- Task prompt
Present the following data again exactly as it is shown.

Start of Source records

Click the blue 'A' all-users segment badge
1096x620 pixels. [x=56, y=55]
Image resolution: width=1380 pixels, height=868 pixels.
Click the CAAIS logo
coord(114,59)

End of Source records

- Answer area
Click the blue 'A' all-users segment badge
1096x620 pixels. [x=56, y=55]
Image resolution: width=1380 pixels, height=868 pixels.
Click the CAAIS logo
coord(114,59)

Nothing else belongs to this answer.